TASK DIRECTIONS: Show every line below where "agent" appears.

DATA PROVIDED:
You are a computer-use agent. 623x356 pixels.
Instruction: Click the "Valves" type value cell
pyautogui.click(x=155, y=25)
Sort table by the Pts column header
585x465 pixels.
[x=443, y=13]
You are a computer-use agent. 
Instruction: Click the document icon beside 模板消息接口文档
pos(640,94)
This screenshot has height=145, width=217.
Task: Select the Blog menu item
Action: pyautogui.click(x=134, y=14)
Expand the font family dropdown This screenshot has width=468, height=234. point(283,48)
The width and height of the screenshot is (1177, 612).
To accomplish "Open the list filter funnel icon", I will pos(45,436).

--

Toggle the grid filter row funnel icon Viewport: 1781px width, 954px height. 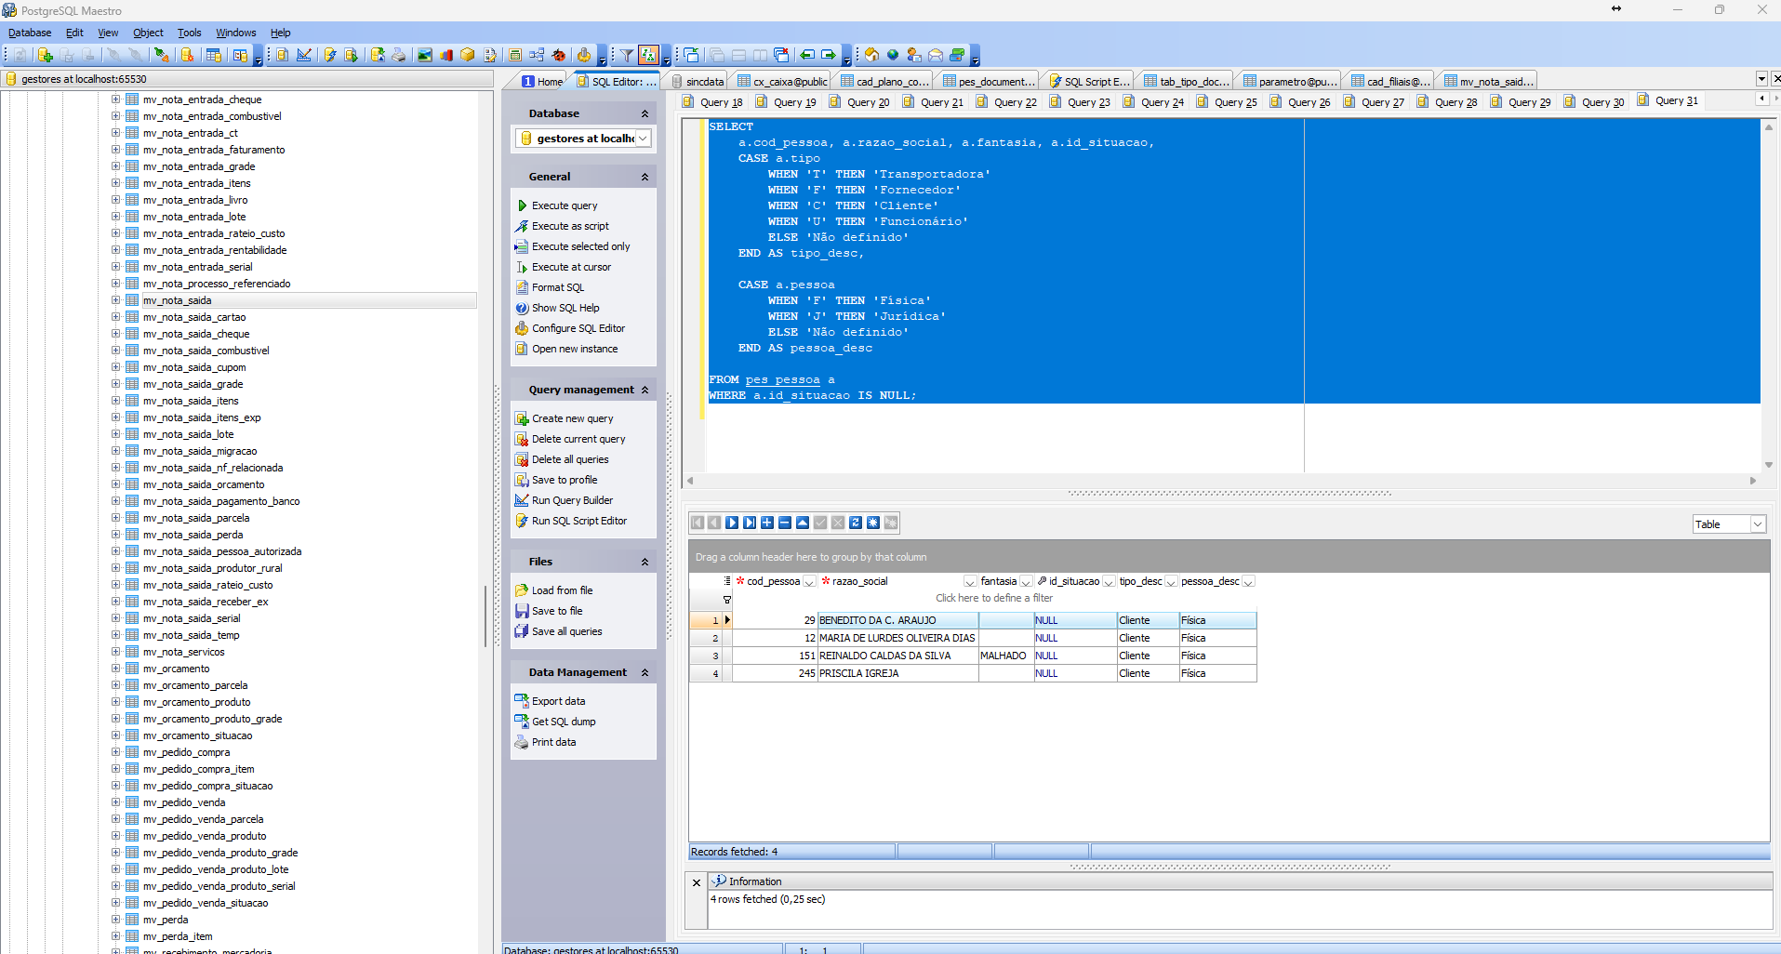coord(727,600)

...

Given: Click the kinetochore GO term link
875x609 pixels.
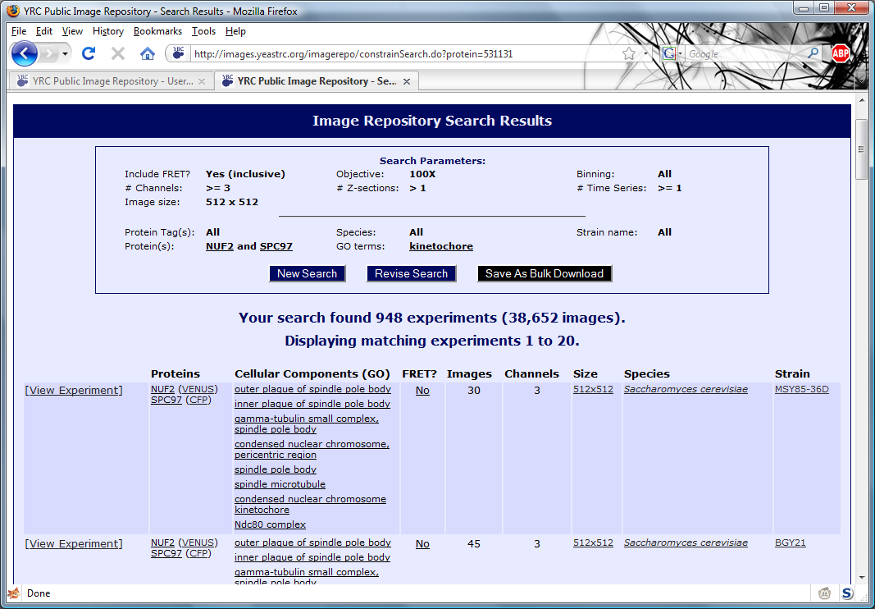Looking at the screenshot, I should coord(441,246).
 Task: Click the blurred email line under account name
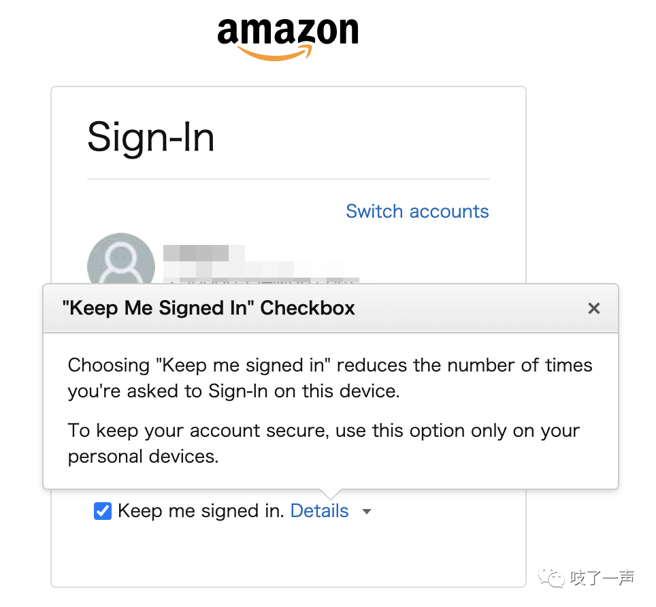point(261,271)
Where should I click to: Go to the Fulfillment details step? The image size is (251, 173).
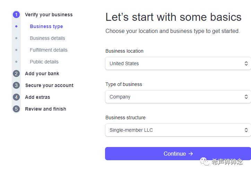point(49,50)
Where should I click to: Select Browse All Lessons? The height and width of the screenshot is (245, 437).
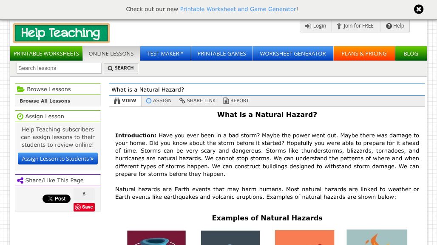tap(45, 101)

THE ANSWER:
You are a computer-use agent. 623x356 pixels.
You are a computer-use agent. 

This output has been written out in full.